Review: Storm #1

Storm #1 takes the reader on Storm’s journey to find out where she belongs. It is an interesting premise especially when Greg Pak unloads all of Storm’s identities and places she has called home on the second page! It is also surprising the story ends up being a journey of self-discovery. Since on the first page Storm declares she is older and a little wiser, which leads one to believe she has already found herself and is comfortable in her own skin.
Storm also doesn’t seem to be wiser at all; she is stubborn, impatient, and quick to anger. Despite being the Headmistress of the Jean Grey School for Higher Learning, she doesn’t feel a part of the school. Instead, she seems to be more independent, free from the school, doing her own thing, and even questioning her association with the school.
One of the strangest scenes in the book is when Storm is confronted by one of her pupils, Marisol Guerra, who is homesick and upset she is not able to be home. Marisol gets in Storm’s face calling her a sellout and accuses her of kidnapping her and stealing her from her home. The argument seems altogether ludicrous since everything this reviewer has read is all students voluntarily come to the school and no one is forcing them to stay. Storm is befuddled and does not address this issue at all, but attempts to address an accusation of mutant ideology indoctrination. The argument escalates and Storm reacts violently summoning a lightning storm within the school and stomps out of the room like a spoiled brat. Pak himself admits the insult shouldn’t bother Storm, but it does and she abandons her responsibility to Marisol and the school in a fit of a rage unbecoming of a Headmistress and a supposed wiser and older Storm.

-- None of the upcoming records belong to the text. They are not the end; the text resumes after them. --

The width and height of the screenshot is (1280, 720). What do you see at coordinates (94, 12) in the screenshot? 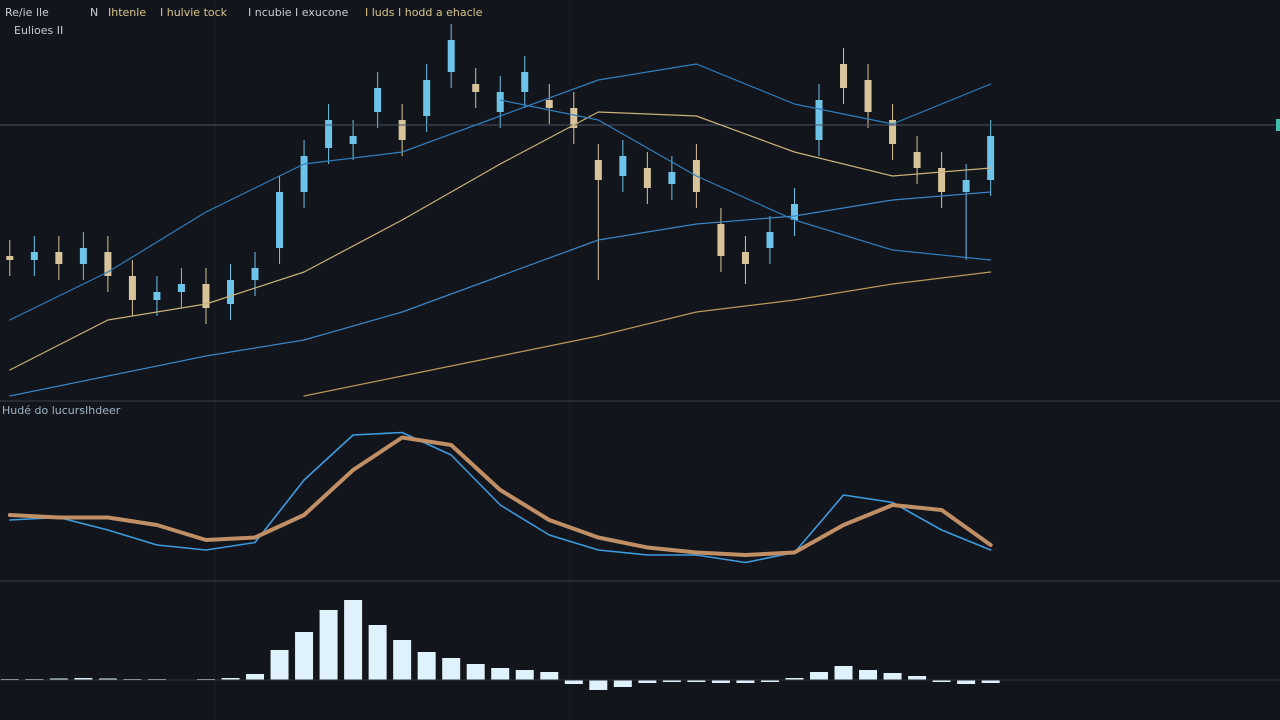
I see `legend-label: N` at bounding box center [94, 12].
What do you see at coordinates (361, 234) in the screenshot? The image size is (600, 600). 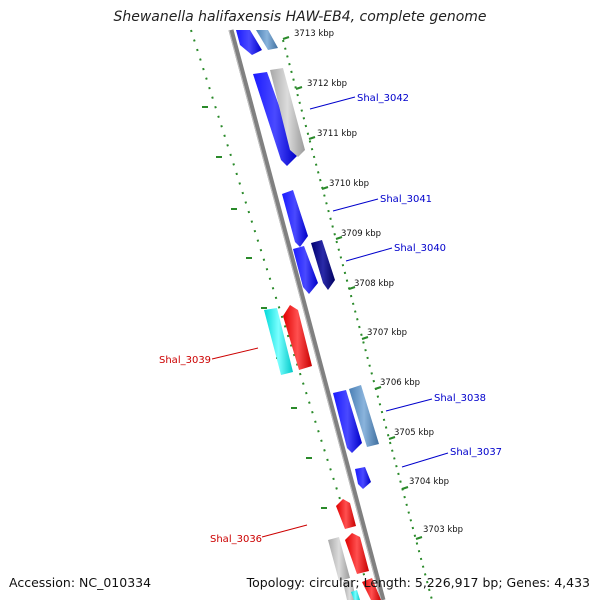 I see `scale-tick-label: 3709 kbp` at bounding box center [361, 234].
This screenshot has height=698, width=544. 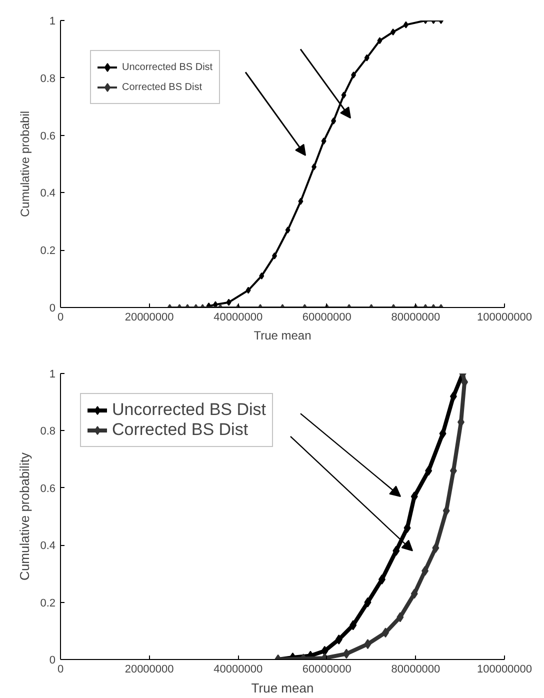 I want to click on y-axis-title: Cumulative probability, so click(x=24, y=516).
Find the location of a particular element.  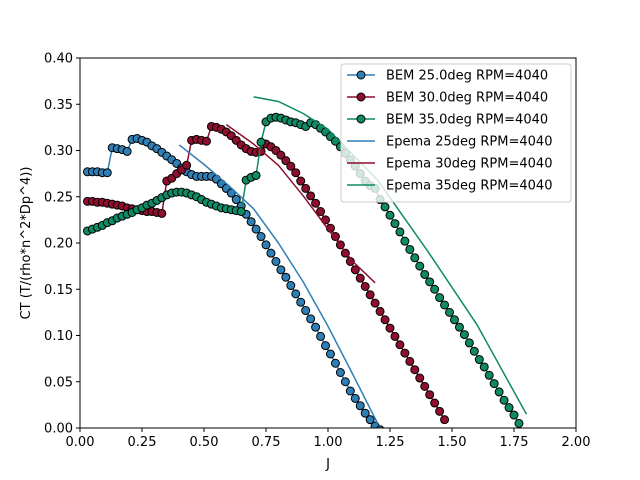

y-tick-label: 0.30 is located at coordinates (58, 152).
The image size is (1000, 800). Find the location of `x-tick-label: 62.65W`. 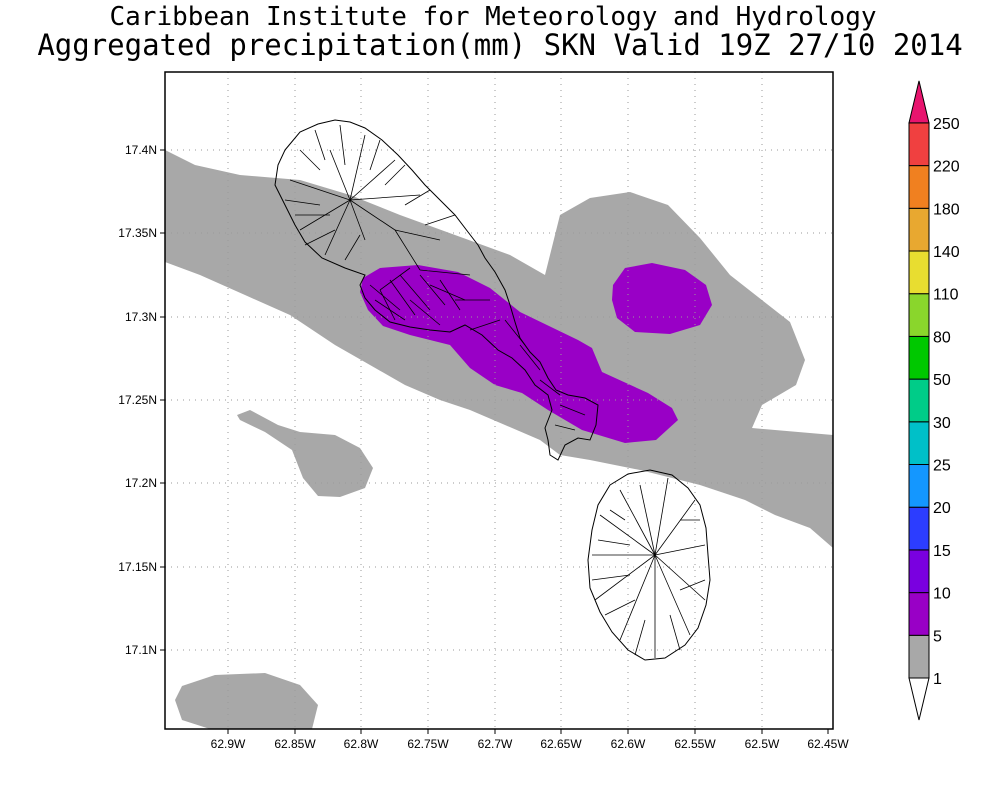

x-tick-label: 62.65W is located at coordinates (561, 744).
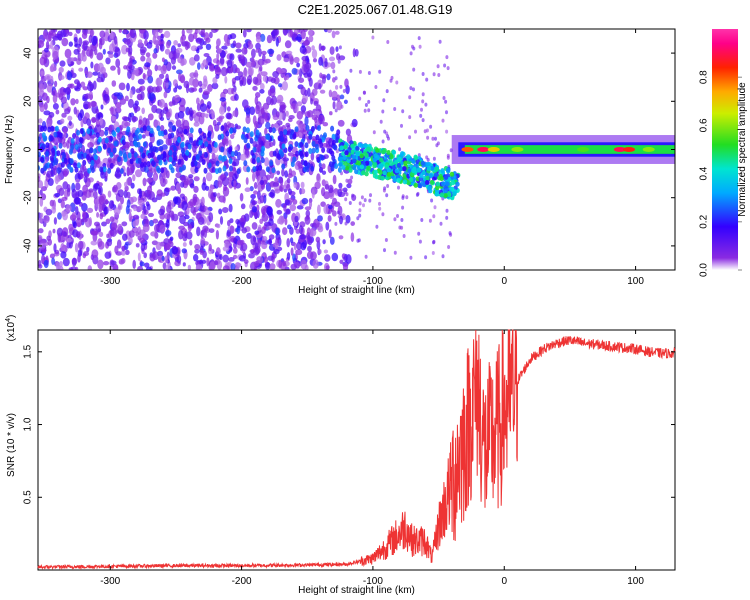 The height and width of the screenshot is (600, 750). What do you see at coordinates (28, 149) in the screenshot?
I see `spectrogram-y-tick-label: 0` at bounding box center [28, 149].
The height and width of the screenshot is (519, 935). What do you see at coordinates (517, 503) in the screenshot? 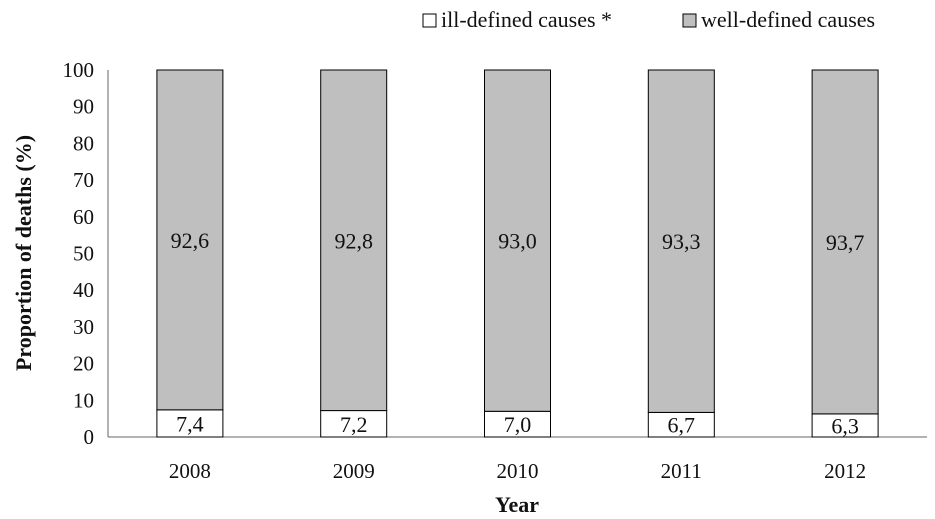
I see `x-axis-title: Year` at bounding box center [517, 503].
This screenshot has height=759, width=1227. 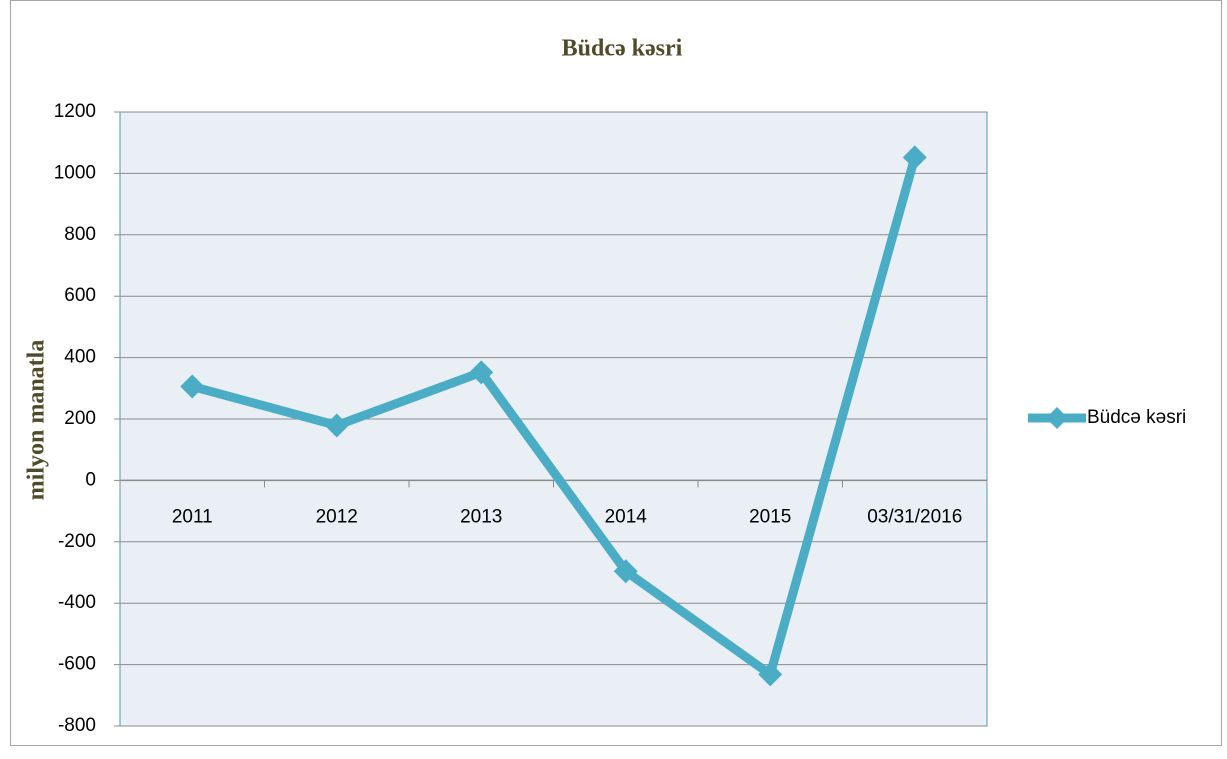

The abandonment does lead to a foreseeable climax where Victor Ibanez gets to show off more of Storm’s impressive powers, tossing tanks through the air and sending soldiers flying with a gust of wind. Ibanez really excels in the emotional range he is able to convey through Storm’s facial features from remorse and happiness to anger and pride. However, not all of the artwork is as impressive. Beast looks more like a walking hunchbacked ape than an intelligent and strong mutant.
Returning to the story, Pak attempts to bring Storm’s journey of finding herself full circle, even making a jab at it by hinting Storm herself will “lose and find where she belongs a hundred times.” The story is a slap in the face of the reader telling us Storm is wiser and older, only to have her go and lose herself and act like a young, immature, hotheaded teenager.

A plot line that takes the reader from a wise, strong and in-charge Storm to a loose cannon who forsakes her responsibilities in a fit of rage disrespects not only the reader but the character as well.